= Milbeaut =

The Socionext Milbeaut image/video processors are media processors in multi-processor system on a chip architecture. Started by Fujitsu with the M-1 Series in 2000 each generation (2013: 7th) has several variants regarding included modules and processor-cores, built for mobile phones, digital compact cameras, MILCs and DSLRs like Leica M (Typ 240) and Leica S2, Nikon DSLRs and MILCs (see Nikon Expeed), some Pentax K mount cameras and for the Sigma True-II processor.

==Technology==
Multiple FR-V processor cores, with each single processor-core able to compute many instructions/operations in parallel are used for image- and video-processing. Storage- and display-interfaces and other modules are added and a digital signal processor (DSP) increases the number of simultaneous computations.

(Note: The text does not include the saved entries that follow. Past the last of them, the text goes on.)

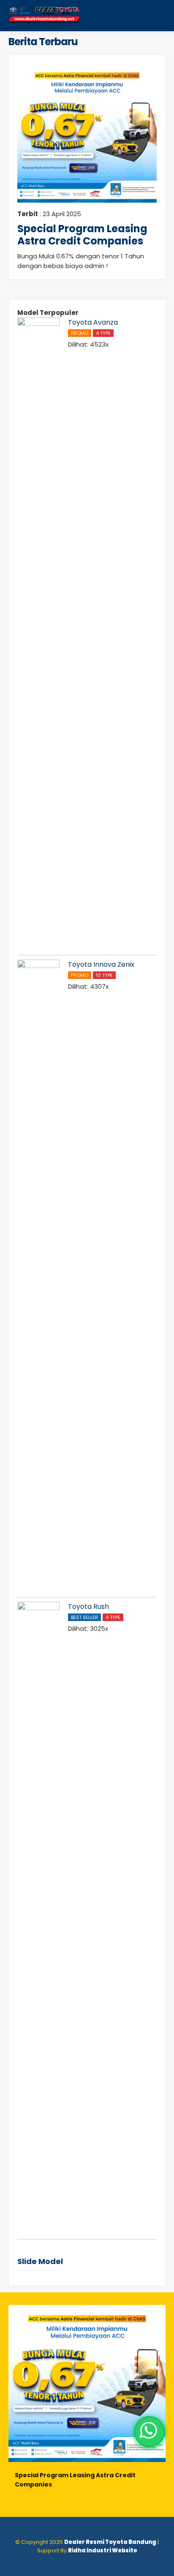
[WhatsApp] (149, 2431)
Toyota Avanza (93, 322)
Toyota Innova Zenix (101, 964)
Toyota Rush (88, 1606)
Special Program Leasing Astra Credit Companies (82, 235)
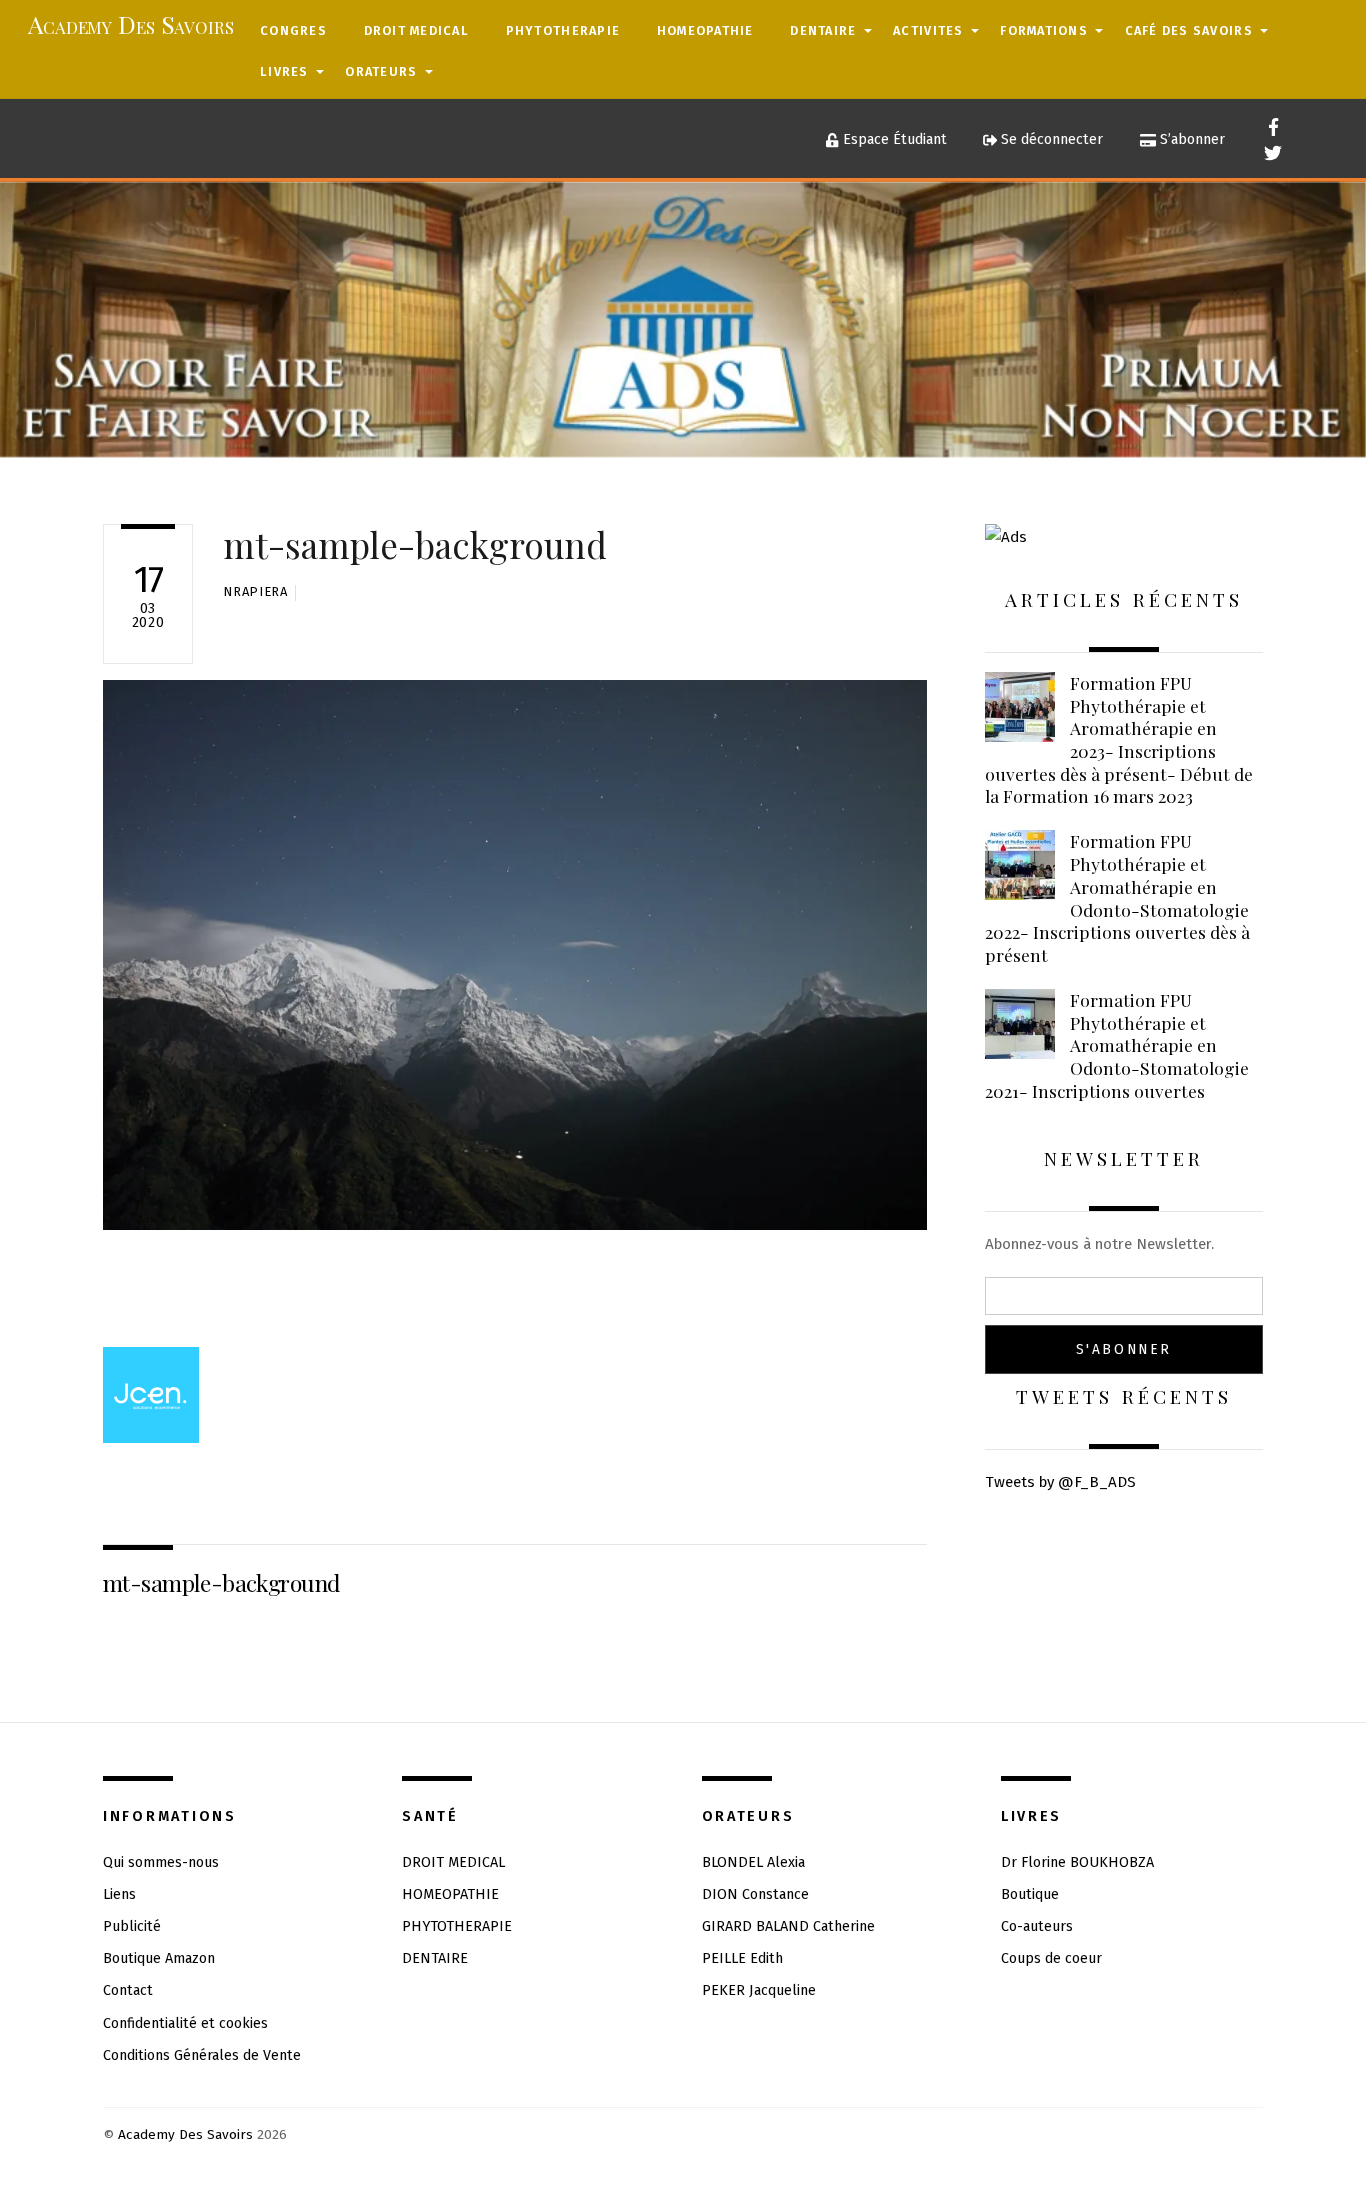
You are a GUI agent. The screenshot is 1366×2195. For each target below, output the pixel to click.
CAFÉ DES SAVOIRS (1189, 30)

An on-chip 32-bit Fujitsu FR microcontroller (6th generation in 2011 introduced the dual-core ARM architecture) initiates and controls the operation and data transfers of all processors, modules and interfaces and can be seen as the main control unit of the camera. The Milbeaut is also used as an application-specific integrated circuit (ASIC) or application-specific standard product (ASSP).

The 7th generation, released in 2013, uses a 55 nm low-power process (SuVolta) and ARM Cortex-A5 microcontroller.